Banksia hirta is a species of shrub that is endemic to Western Australia. It has hairy stems, deeply serrated leaves, pale yellow flowers in heads of about one hundred and shining follicles. It is restricted to the Stirling Range National Park.

==Description==
Banksia hirta is a shrub that typically grows to a height of 2 m and has hairy stems but does not form a lignotuber. The leaves are lance-shaped to narrow egg-shaped with the narrower end towards the base, and deeply serrated, 50–130 mm long and 15-35 mm wide on a petiole 5-12 mm long. There are between five and ten sharply-pointed, triangular lobes on each side of the leaves. The flowers are arranged in heads of between 90 and 110 with woolly-hairy, linear to lance-shaped involucral bracts 22–32 mm long at the base of the head. The flowers have a pale yellow perianth 40–41 mm long and a cream-coloured pistil 45–48 mm long. Flowering occurs from May to October and the follicles are egg-shaped, 9–11 mm long and shiny with only a few hairs.

==Taxonomy and naming==
This banksia was first formally described in 1996 by Alex George who gave it the name Dryandra hirsuta and published the description in the journal Nuytsia from specimens collected in the Stirling Range National Park in 1986. The specific epithet (hirsuta) is a Latin word meaning "having long, rather coarse hairs" referring to the stems, young leaves and involucral bracts.

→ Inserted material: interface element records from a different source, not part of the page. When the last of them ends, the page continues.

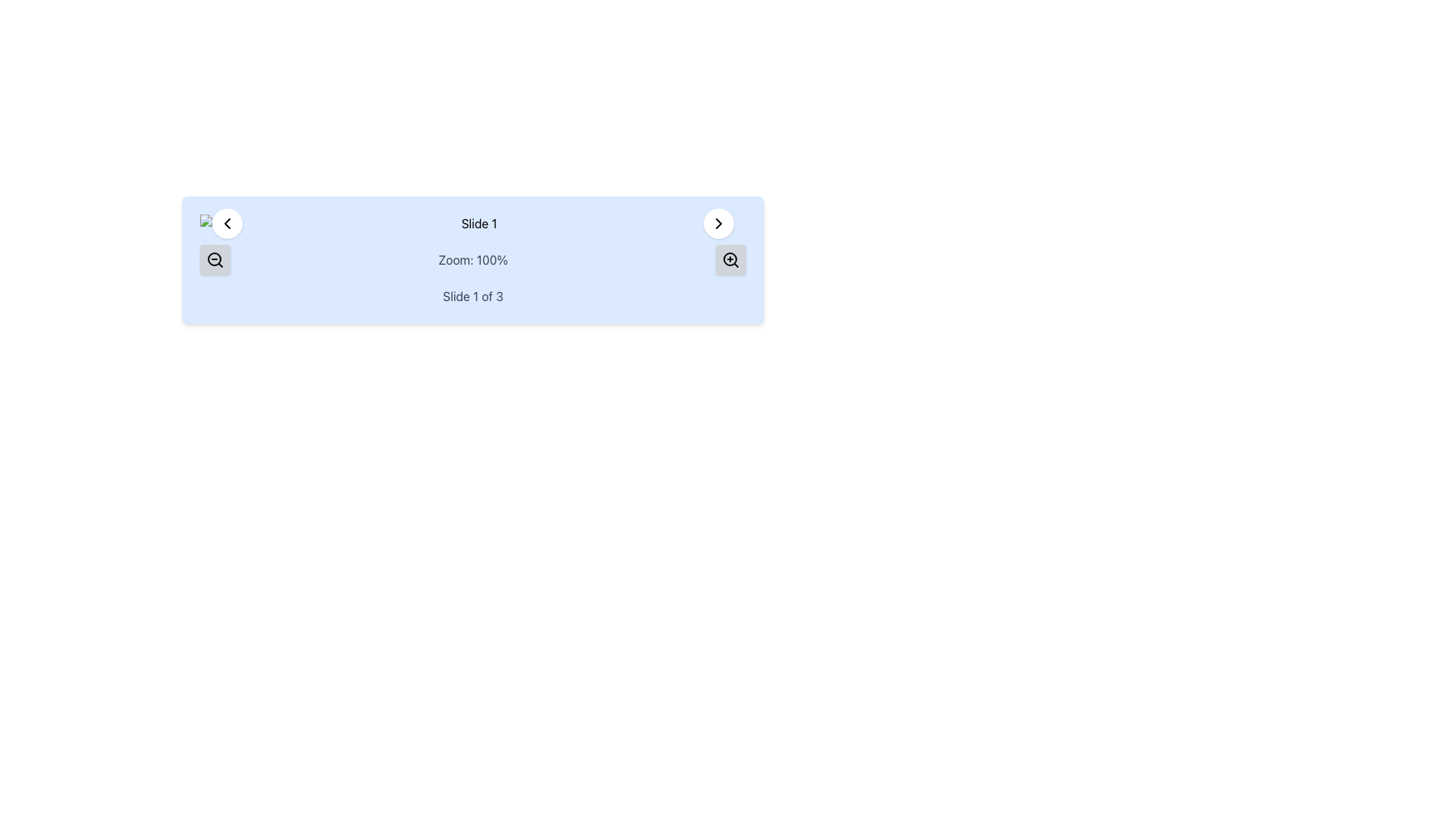 Image resolution: width=1456 pixels, height=819 pixels. What do you see at coordinates (472, 223) in the screenshot?
I see `the center of the image banner in the Image Viewer to focus` at bounding box center [472, 223].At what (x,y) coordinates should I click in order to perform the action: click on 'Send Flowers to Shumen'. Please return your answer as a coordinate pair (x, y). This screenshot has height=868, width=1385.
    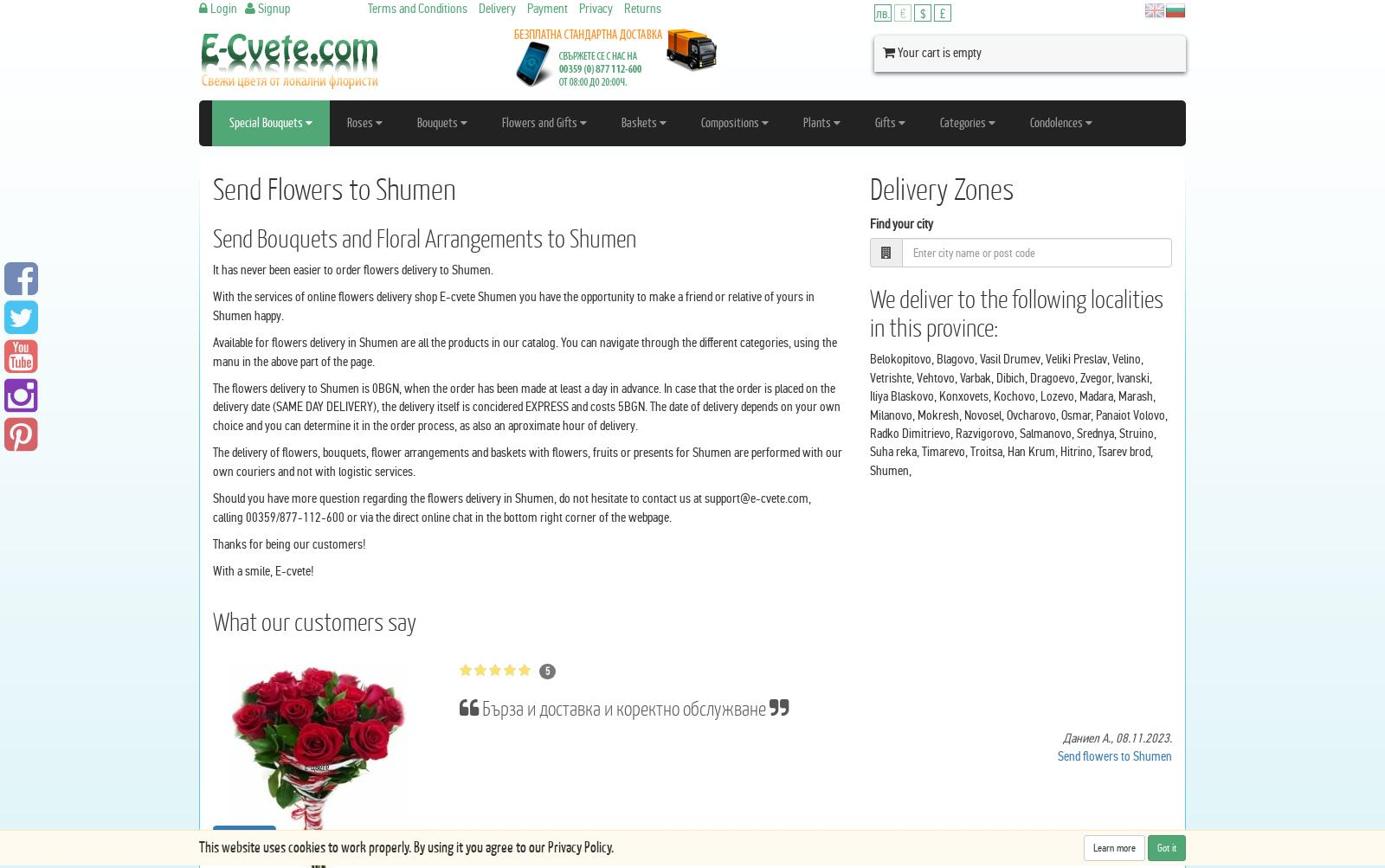
    Looking at the image, I should click on (334, 189).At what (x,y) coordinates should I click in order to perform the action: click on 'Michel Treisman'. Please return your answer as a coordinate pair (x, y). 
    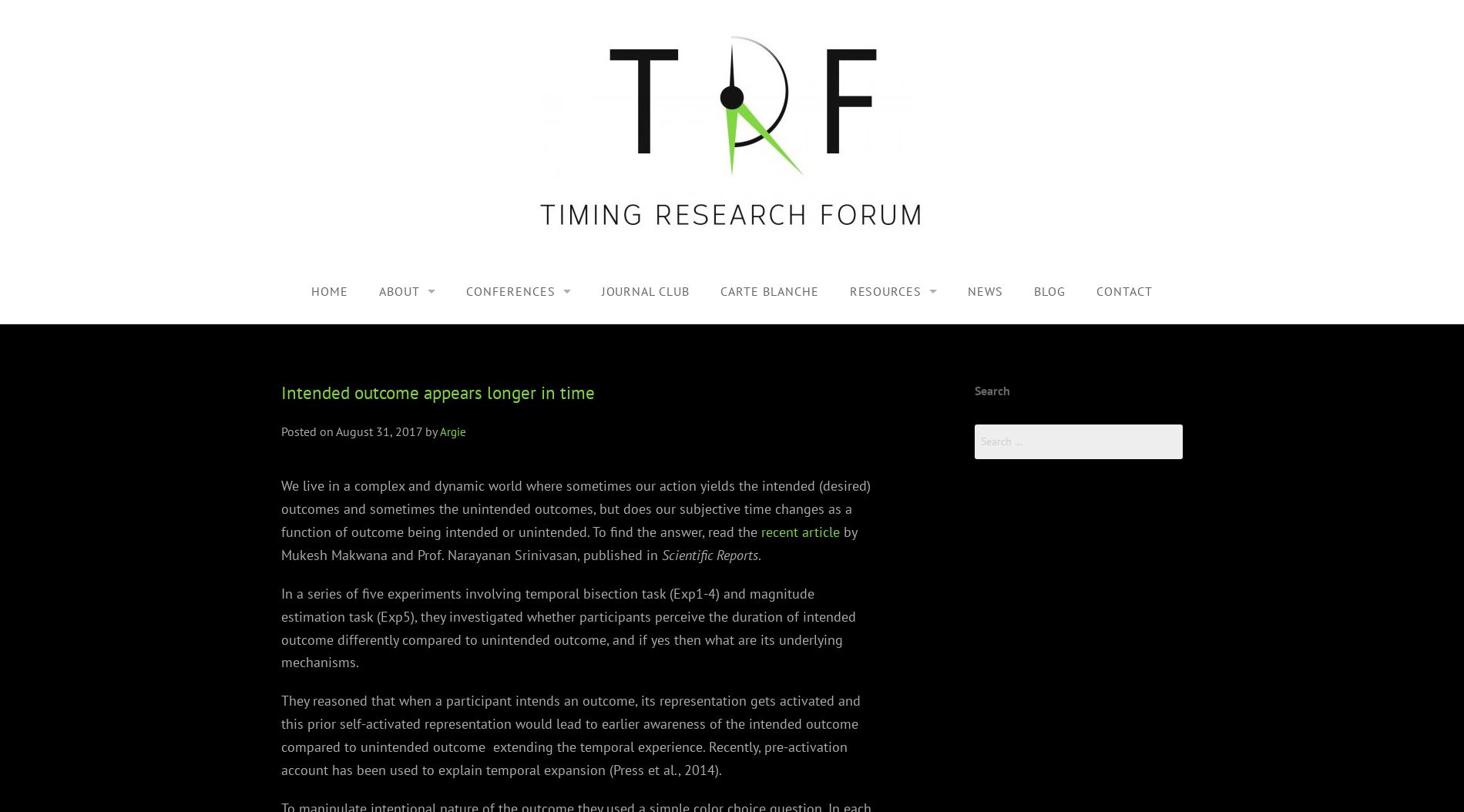
    Looking at the image, I should click on (436, 575).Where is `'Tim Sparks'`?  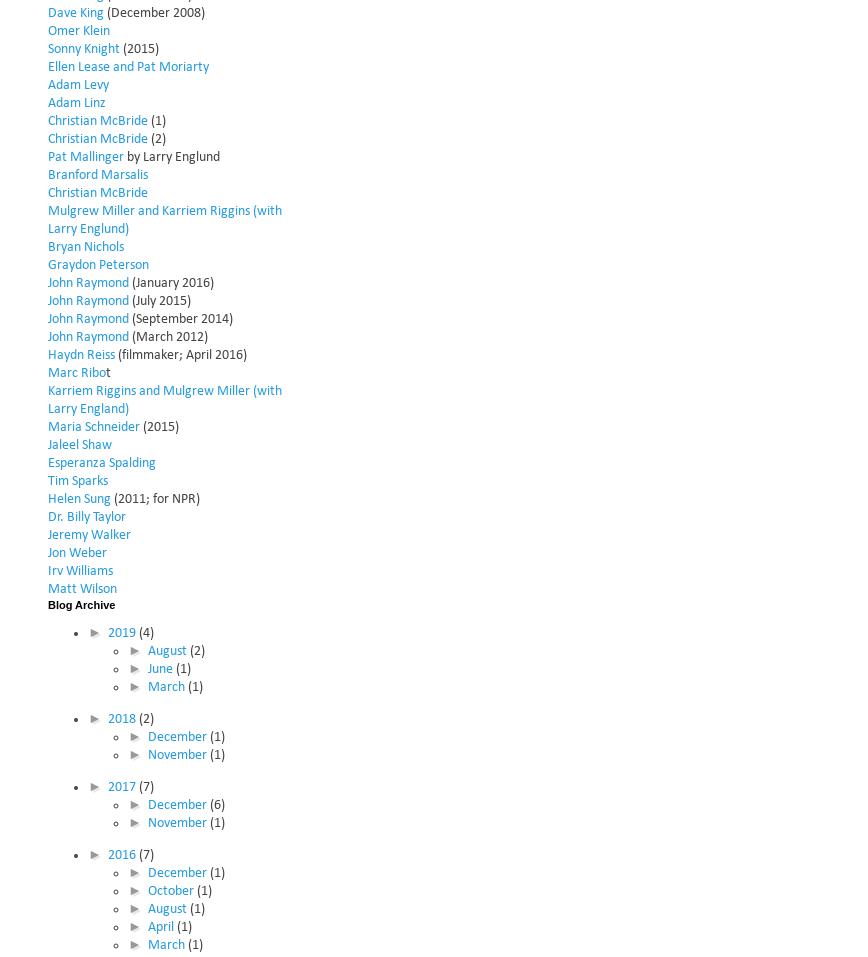
'Tim Sparks' is located at coordinates (48, 480).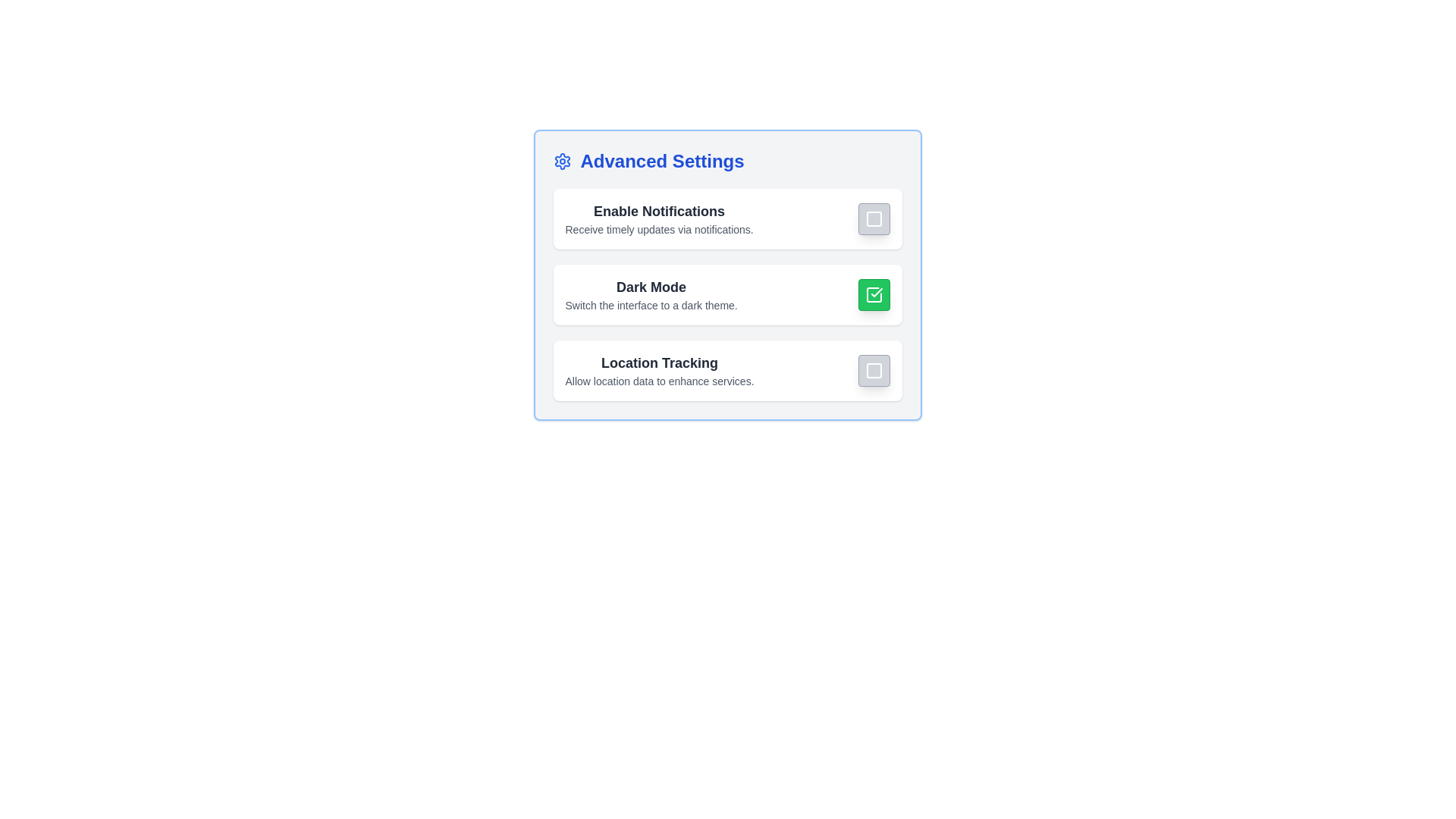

In 2007, Austin Mast and Kevin Thiele transferred all the Dryandra species to Banksia but as the name Banksia hirsuta had already been used by Otto Kuntze for a species now accepted as Pimelea latifolia subsp. hirsuta Mast and Thiele changed the epithet to hirta, a Latin word with a similar meaning to "hirsutus".

==Distribution and habitat==
Banksia hirta grows in rocky shrubland and woodland in the central and western parts of the Stirling Range.

==Conservation status==
This banksia is classified as "Priority Three" by the Government of Western Australia Department of Parks and Wildlife meaning that it is poorly known and known from only a few locations but is not under imminent threat.